4 MIN. DE LECTURA
* Second-qtr GDP rose 3.7 pct vs earlier reading of 2.3 pct
* Weekly jobless claims fall more than expected
* World bourses gain after brutal week
* Tiffany falls after forecasting profit decline
* Indexes up: Dow 1.38 pct, S&P 1.47 pct, Nasdaq 1.58 pct (Updates to open)
By Tanya Agrawal
Aug 27 (Reuters) - U.S. stocks rose sharply on Thursday, a day after posting their biggest one-day gain in four years, as data showed the U.S. economy grew faster in the second quarter than initially thought.
Annual U.S. gross domestic product growth was revised up to 3.7 percent from the 2.3 percent rate reported last month. Other data showed jobless claims fell more than expected last week, pointing to a steadily firming labor market.
While strong data points to increased chances of an interest rate hike in September, some investors said the recent volatility in markets triggered by fears of slowing growth in China could force the U.S. Federal Reserve to hold back on a rate increase next month.
"Despite the good GDP numbers that we saw today, September largely seems off the table because of the turmoil that we've seen in the past week," said Scott Brown, chief economist at Raymond James in St. Petersburg, Florida.
However, he said recent data "certainly points to a possibility of a rate hike this year."
The market surged on Wednesday after New York Fed President William Dudley said the case for a September rate hike seemed "less compelling" than before.
The Fed, which meets on Sept. 16-17, has said it will raise rates only when it sees a sustained recovery in the economy.
A rate hike could put a stop to easy money that has helped fuel global markets in the past few years.
Kansas City Federal Reserve President Esther George, who has been arguing for a near-term U.S. rate hike, said the Fed should now take a "wait and see" approach to hiking rates due to market volatility and China's economic slowdown.
Investors will be keeping a sharp eye on an annual conference starting on Thursday of some of the world's top central bankers in Jackson Hole, Wyoming for further clues on the timing of a U.S. interest rate hike.
The market also got a rare dose of good news from China, where stocks snapped a brutal five-day losing streak.
At 9:39 a.m.

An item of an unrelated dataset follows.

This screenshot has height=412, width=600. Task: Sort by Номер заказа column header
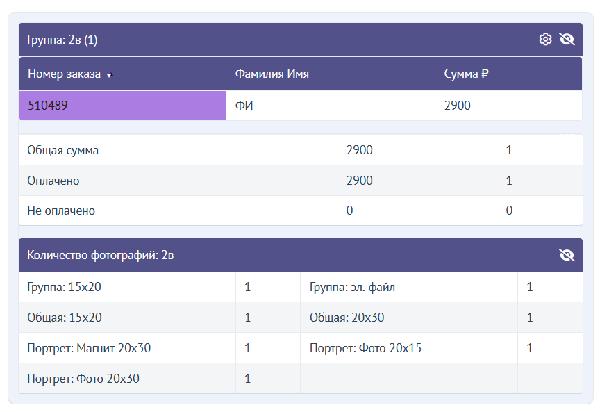click(64, 74)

ET (1339 GMT) the Dow Jones industrial average was up 225.48 points, or 1.38 percent, at 16,510.99, the S&P 500 was up 28.48 points, or 1.47 percent, at 1,968.99 and the Nasdaq Composite was up 74.27 points, or 1.58 percent, at 4,771.81.

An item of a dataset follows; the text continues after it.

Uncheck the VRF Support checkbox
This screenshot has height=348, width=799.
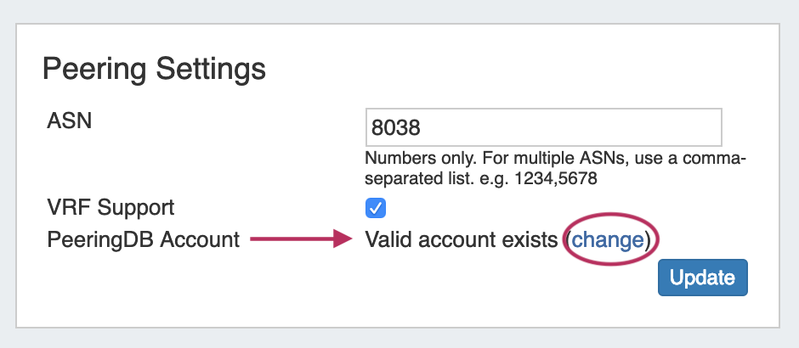click(x=375, y=208)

All 10 major S&P sectors were higher, with the energy index's 2.2 percent rise leading the advancers as oil prices jumped more than 4 percent.
Shares in Apple, which helped lead the market higher on Wednesday, were up 1.5 percent at $111.29.
Tiffany was down 3.6 percent at $81.99 after the luxury jeweler forecast a surprise decline in full-year profit.
St Jude Medical rose as much as 15 percent in premarket trade after the Financial Times reported that Abbott Laboratories was preparing a $25 billion bid for the company.
But the stock pared much of those gains after an Abbott spokesman told Reuters it was not pursuing an offer. St Jude was up 4.7 percent at $72.61 just after the start of trading.
Tesla was up 4.2 percent at $233.92 after its Model S P85D received the highest possible score in test by influential magazine Consumer Reports.
Advancing issues outnumbered decliners on the NYSE by 2,476 to 285. On the Nasdaq, 1,938 issues rose and 441 fell.